Language
The language can be specified at the following layers, which are represented by corresponding elements.
Layer | Element | Attributes |
---|---|---|
Page | Page | @primaryLanguage and @secondaryLanguage |
Region | TextRegion | @primaryLanguage and @secondaryLanguage |
Line | TextLine | @primaryLanguage |
Word | Word | @language |
A distinction is made between the language, primary language (first or main language) and secondary language (second or secondary language). Language, primary language and secondary language are attributes (see table).
The values of the attributes are given by the PAGE XML schema. They correspond to ISO 639 for the identification of languages.
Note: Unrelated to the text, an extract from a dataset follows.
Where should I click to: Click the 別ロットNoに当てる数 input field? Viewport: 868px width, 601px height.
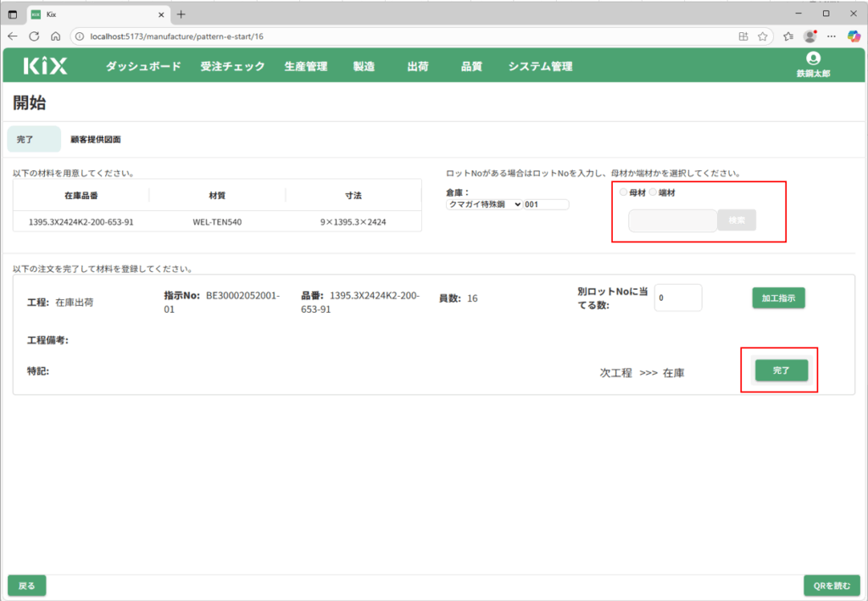coord(677,298)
Not an abbreviation is given, rather the language designation standardized by ISO.
Remember: Because the language specifications are possible on different layers,
the following rule applies, subordinate layers have priority over the specification
of
the higher layers.
Page
<Page primaryLanguage="German" secondaryLanguage="Latin">
Figure 1. Example page with two languages. nn_auszug_1701_061.xml Remember: On this page only two languages are used, for this reason the primary and secondary language (@primaryLanguage, @secondaryLanguage) can be specified.<Page primaryLanguage="German">
Figure 2. Example page with four languages. zesen_assenat_1670_0382.xml Remember: Four languages (German, Latin, Greek, Hebrew) are used on this page. The main language is German, it is indicated. The other languages are specified at the word layer. If word segmentation is not available, it is recommended to specify the language in the METS dataset (GT-labelling).
TextRegion : Region
<TextRegion primaryLanguage="Latin">
Figure 3. TextRegion with one language . nn_auszug_1701_061.xml <TextRegion primaryLanguage="German" secondaryLanguage="Latin">
Figure 4. TextRegion with two languages. nn_auszug_1701_061.xml
TextLine : Line
<TextLine primaryLanguage="Latin">
Figure 5. TextLine with one language. nn_auszug_1701_061.xml <TextLine primaryLanguage="Latin">
Figure 6. TextLine with two languages. nn_auszug_1701_061.xml Remember: In the example it can be seen that both German language and Latin language words are present in the line. Only the main language @primaryLanguage is specified. The specification of a @secondaryLanguage is not possible.
Word
<Word language="Latin">